Target moms

Since having Ella, we've had some interesting encounters.  There was the lady who told us that she hates babies, but that ours was "one cute baby."  (It got even weirder when she turned back to her table and proceeded to tell her peers I really hate babies.)  Then there was the clerk at the grocery store who was irritated by a screaming toddler.  She scoffed, looked at us, then at Ella and said you're never going to do that.  You're too cute.  

When you're a parent, you experience everything from glares, stares, and smiles, but I've found that there is one place where you'll find support and a friendly smile.  And that's the baby aisle in Target.
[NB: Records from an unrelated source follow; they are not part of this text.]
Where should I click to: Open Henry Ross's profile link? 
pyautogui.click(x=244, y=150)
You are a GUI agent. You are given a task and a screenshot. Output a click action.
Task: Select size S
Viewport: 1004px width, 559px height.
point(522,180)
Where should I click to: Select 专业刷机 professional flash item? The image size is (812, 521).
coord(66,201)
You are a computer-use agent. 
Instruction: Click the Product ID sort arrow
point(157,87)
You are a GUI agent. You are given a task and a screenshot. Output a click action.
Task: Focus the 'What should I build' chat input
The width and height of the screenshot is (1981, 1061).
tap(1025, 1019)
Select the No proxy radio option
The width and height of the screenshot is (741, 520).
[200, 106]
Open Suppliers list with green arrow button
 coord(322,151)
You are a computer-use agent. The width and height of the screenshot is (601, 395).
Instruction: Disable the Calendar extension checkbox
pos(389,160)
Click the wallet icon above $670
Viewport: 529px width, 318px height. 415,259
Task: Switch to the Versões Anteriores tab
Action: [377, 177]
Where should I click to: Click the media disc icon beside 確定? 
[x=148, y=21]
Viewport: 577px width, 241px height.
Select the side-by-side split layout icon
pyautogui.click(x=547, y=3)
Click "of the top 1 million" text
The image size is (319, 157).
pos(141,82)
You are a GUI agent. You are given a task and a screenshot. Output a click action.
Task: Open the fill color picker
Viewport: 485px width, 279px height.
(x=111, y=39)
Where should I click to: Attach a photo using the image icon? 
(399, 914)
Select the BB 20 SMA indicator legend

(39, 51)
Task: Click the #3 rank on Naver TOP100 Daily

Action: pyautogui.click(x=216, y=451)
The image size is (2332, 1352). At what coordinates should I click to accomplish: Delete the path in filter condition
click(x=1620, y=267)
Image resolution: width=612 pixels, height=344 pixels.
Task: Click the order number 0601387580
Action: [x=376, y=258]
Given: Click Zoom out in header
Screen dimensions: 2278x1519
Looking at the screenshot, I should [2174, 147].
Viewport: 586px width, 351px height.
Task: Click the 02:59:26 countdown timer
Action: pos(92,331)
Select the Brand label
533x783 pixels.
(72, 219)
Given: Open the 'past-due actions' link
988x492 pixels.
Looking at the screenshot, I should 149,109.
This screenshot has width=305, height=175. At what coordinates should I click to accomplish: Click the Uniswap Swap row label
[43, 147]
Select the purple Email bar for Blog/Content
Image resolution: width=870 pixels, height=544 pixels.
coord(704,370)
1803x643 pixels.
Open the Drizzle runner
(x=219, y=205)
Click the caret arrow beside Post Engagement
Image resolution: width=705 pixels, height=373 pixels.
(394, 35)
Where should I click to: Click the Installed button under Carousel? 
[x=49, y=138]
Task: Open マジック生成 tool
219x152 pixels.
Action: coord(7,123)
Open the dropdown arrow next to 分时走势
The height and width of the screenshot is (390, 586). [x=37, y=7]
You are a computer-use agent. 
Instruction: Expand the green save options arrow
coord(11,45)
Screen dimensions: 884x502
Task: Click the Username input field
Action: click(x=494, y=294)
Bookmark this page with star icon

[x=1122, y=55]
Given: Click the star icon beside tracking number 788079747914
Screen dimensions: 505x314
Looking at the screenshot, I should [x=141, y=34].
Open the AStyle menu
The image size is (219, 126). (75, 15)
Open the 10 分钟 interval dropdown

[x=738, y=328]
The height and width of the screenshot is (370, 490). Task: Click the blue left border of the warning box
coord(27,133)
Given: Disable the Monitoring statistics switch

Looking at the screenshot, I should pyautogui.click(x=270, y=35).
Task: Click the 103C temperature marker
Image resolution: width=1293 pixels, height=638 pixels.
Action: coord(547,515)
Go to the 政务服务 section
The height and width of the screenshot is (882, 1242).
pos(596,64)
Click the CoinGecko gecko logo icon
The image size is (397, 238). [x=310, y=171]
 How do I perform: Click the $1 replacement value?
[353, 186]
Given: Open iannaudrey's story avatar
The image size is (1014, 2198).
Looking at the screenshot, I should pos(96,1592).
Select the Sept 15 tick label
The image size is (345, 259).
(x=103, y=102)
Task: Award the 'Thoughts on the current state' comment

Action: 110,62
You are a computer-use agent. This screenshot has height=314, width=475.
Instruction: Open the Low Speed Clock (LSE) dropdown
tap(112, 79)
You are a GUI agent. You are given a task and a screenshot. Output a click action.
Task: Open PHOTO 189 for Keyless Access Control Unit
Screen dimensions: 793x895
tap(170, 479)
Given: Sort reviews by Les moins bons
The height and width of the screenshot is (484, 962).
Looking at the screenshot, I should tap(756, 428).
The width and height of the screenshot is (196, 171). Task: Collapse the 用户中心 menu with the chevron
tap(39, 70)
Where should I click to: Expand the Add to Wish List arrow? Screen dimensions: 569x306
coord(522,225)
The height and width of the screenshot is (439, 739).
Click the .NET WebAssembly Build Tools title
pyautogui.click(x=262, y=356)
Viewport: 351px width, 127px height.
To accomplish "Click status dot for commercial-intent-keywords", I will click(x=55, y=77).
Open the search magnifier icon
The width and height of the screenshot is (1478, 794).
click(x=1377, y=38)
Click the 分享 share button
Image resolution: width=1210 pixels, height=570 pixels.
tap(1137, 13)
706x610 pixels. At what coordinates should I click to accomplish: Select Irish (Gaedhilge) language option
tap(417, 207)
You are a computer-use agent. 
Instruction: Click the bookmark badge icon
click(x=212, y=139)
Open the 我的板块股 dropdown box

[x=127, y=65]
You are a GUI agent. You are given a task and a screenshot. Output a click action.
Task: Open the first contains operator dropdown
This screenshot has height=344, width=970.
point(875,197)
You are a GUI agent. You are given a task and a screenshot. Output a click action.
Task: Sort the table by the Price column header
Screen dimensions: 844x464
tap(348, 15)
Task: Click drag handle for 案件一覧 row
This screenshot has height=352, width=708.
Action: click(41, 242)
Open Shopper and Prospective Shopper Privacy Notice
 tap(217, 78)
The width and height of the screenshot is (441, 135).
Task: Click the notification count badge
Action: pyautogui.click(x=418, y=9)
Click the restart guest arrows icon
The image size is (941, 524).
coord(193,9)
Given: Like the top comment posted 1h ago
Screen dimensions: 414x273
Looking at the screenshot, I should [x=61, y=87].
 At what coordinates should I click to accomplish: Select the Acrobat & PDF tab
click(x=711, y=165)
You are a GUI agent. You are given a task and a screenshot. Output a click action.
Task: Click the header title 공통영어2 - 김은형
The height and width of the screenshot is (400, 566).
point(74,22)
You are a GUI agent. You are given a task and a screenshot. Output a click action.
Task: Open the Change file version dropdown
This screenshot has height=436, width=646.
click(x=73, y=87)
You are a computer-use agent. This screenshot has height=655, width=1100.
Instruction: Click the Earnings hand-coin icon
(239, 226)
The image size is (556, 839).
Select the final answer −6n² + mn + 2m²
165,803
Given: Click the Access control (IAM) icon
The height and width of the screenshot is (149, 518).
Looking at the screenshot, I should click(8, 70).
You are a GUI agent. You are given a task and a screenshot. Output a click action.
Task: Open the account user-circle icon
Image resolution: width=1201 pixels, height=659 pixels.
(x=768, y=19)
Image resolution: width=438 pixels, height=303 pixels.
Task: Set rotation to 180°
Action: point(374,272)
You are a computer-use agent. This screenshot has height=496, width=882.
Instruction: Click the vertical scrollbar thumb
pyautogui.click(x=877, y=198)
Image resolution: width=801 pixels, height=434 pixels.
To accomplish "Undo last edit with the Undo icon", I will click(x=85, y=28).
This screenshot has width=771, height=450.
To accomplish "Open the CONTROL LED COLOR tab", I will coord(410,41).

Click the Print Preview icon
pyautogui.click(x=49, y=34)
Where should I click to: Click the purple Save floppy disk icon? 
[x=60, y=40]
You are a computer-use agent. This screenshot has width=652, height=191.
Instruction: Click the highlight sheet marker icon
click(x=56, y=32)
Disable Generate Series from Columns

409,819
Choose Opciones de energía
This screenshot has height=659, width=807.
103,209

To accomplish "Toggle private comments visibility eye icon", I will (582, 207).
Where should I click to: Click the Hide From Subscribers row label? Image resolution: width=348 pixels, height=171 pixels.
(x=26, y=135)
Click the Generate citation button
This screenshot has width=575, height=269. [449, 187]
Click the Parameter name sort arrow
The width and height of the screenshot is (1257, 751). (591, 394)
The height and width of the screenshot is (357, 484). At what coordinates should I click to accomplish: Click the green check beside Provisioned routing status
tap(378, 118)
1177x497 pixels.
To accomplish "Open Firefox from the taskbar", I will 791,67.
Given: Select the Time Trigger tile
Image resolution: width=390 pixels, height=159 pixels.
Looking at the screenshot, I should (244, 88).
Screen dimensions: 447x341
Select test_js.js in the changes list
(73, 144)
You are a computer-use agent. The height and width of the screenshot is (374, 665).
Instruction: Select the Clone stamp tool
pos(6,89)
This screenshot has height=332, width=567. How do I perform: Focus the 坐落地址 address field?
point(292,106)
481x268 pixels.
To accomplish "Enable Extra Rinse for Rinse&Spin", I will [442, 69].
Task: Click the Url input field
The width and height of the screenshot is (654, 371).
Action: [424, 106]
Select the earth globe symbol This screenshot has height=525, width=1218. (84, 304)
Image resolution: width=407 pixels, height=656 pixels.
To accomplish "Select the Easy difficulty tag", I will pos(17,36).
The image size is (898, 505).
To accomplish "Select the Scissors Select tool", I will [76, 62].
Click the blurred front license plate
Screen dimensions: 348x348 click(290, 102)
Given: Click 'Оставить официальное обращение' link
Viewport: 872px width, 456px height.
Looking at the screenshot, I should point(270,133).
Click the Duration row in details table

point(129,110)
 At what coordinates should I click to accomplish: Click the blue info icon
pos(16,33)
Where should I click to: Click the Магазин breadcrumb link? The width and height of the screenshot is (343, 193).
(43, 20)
I've had at least three experiences where I was perusing the baby aisles questioning the best baby food to buy, if a purchase was necessary, or if Ella would like a toy when a mom has given me advice.  The first time this happened, Ella was only five days old.  I was looking for a couple things that would help with breastfeeding.  I was tired, distraught, and in pain.  I didn't know what to buy.  I didn't have a seasoned mom around to simply tell me "it would get better."  In retrospect, this all sounds a little dramatic, but if I'm being honest, at that moment I was close to breaking down.  In Target.  In the baby aisle. Right in front of the stupid breast pump.  When a lady behind a cart, who in my eyes looked more like an angel, gave me a couple tips, told me what helped her, and what could help me.

I remember I was immediately uplifted.  I felt like I had been initiated into the group of people who "have been there" who "know what it's like" and who lend a smile to a parent dealing with a melting down toddler instead of scoffing as they pass by.  I was so thankful for her simply reaching out to me that I wanted to go home and write one of those anonymous letters you see on Huffington Post entitled to the person who ___________.  

I've learned you can never go wrong with lending a hand, an encouraging word, or a gentle smile.  I thanked that mom that day, but she'll never know that she was more than a mom just buying bottles. She was a mom teaching another mom how to pay it forward.